The accompanying unaudited interim consolidated financial statements have been prepared assuming the Company will continue as a going concern, which contemplates, among other things, the realization of assets and satisfaction of liabilities in the normal course of business.  Since inception, the Company has financed its operations primarily through equity and debt financings.  As of September 30, 2015, the Company had a working capital deficit of $190,832 and the Company used cash in operating activities of $359,708 during the nine months ended September 30, 2015.  These matters, among others, raise substantial doubt about the Company's ability to continue as a going concern.

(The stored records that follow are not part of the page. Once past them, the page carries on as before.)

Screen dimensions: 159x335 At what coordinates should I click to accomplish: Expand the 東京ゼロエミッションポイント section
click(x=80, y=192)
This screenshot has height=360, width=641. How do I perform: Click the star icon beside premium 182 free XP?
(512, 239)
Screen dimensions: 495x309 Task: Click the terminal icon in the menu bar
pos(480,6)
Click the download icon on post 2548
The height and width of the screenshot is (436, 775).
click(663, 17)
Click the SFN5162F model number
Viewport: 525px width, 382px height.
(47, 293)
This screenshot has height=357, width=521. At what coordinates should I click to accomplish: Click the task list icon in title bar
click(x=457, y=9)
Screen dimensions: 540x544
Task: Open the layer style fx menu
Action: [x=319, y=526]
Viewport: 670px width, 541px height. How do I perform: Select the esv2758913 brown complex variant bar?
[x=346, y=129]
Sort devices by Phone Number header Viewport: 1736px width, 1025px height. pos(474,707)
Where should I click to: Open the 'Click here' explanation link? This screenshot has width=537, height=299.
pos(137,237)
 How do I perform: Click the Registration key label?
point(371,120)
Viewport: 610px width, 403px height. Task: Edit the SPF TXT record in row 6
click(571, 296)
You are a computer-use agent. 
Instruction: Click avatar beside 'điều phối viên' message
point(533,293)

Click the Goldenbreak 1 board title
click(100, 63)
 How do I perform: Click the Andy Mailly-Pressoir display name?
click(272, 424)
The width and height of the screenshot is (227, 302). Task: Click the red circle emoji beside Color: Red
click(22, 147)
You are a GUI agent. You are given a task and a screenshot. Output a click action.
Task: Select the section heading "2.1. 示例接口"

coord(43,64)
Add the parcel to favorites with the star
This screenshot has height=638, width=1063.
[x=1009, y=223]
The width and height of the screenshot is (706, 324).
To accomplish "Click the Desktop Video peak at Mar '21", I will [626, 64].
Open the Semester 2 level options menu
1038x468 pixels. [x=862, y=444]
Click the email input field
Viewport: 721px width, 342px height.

While, through the sale of its brewery and micro-brewing operations, the Company generated a sufficient amount of working capital to payoff equipment-related debt and payoff certain trade payables, the Company recognizes it will need to raise additional capital in order to fund operations and execute its business plan.  There is no assurance that additional financing will be available when needed or that management will be able to obtain financing on terms acceptable to the Company and whether the Company will become profitable and generate positive operating cash flow.  While the Company believes in the viability of its strategy to generate additional revenues and in its ability to raise additional funds, there can be no assurances to that effect.  If the Company is unable to raise sufficient additional funds on favorable terms, it will have to develop and implement a plan to raise capital through the issuance of debt or equity on less favorable terms until sufficient additional capital is raised to support further operations.  There can be no assurance that such a plan will be successful.  If the Company is unable to obtain financing on a timely basis, the Company could be forced scale back its business and/or pursue other strategic avenues to develop its business.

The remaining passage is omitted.